Francesco, iniziamo allora dalla Liegi, che, possiamo confermarlo, è stata la tua prima vittoria in assoluto?

Sì, sì, è stata la prima dopo tanti piazzamenti.

Non riuscire a vincere, soprattutto negli anni da junior, era diventato un assillo o una sorta di maledizione da sconfiggere?Considerando che ormai prima si inizia a vincere e più facile è passare avanti

Sì, già da juniores secondo anno avevo fatto un bel po’ di piazzamenti. Mancava solo la vittoria e continuavo a cercarla, era diventato quasi un peso. Soprattutto l’anno scorso, quando ho fatto nove secondi posti, iniziavo a chiedermi cosa sbagliavo, magari tatticamente. Alla fine però sai che è solo questione di tempo e che prima o poi arriverà, e alla Liegi è finalmente arrivata una bella vittoria“.

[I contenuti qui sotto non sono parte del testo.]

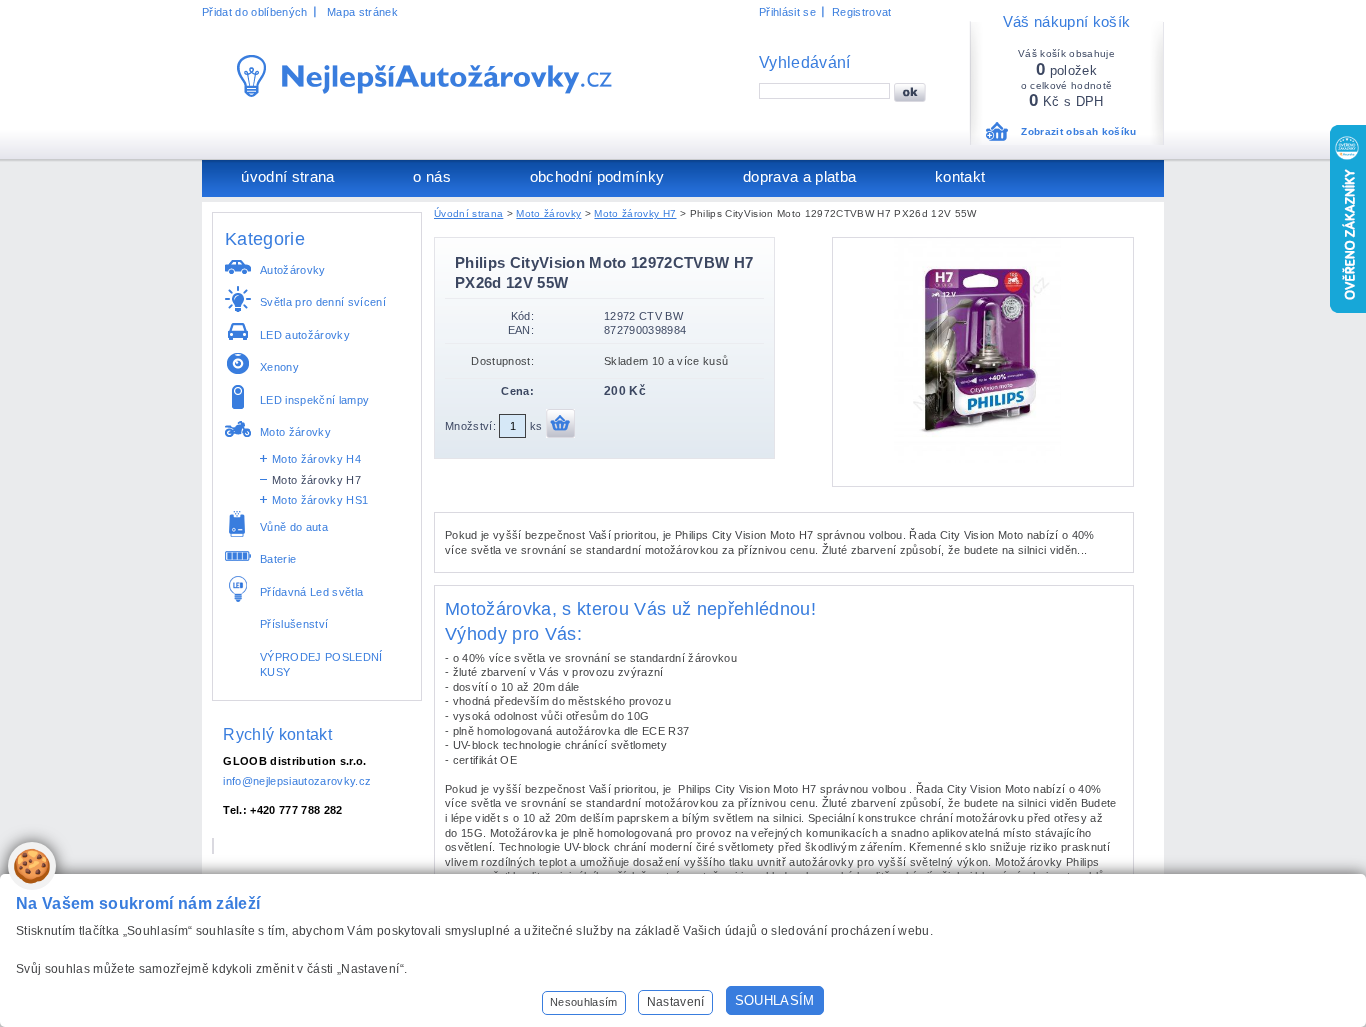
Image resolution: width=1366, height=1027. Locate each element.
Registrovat (862, 12)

Raccontaci un po’ allora il finale di quella corsa, come ti sentivi in gara?

Era una corsa che puntavo già da tempo con la squadra, per cui ci tenevo ad arrivare bene. Pochi giorni prima avevo corso la Freccia del Brabante e avevo fatto parecchia fatica, per cui in partenza sentivo che la gamba non era quella giusta. Ho aspettato di vedere come sarebbe cambiata la situazione, e già da metà gara in poi cominciavo a sentirmi meglio. Nel finale dopo la Redoute ho visto che stavo tranquillamente coi primi, per cui ho preso un po’ più di confidenza. Ho cercato comunque di non strafare, perché le energie non erano tantissime e non era il caso di sprecarle attaccando, anche perché in questo tipo di corse la differenza non si fa facilmente e si tende ad arrivare in un gruppetto di quindici corridori. Sapevo di essere veloce, me la sono giocata nel modo giusto e sono riuscito a fare una bella volata“.

Ti ha dato più fiducia e consapevolezza la vittoria in una corsa under importante con tutti i migliori o il quarto posto alla Muscat Classic contro dei corridori World Tour?

Un po’ l’insieme delle due cose. Non ho mai dubitato più di tanto delle mie capacità, però magari adesso ho un po’ più di consapevolezza, soprattutto della Liegi, che è una vittoria importante tra gli under 23. Magari il risultato in Oman mi dà buoni segnali per il futuro, ma per il presente sicuramente la Liegi“.

Hai avuto spesso l’occasione di correre con i più esperti della formazione World Tour della Intermarché, come Meintjes o Taaramae. Tra le corse e il ritiro, chi ti ha dato i consigli migliori?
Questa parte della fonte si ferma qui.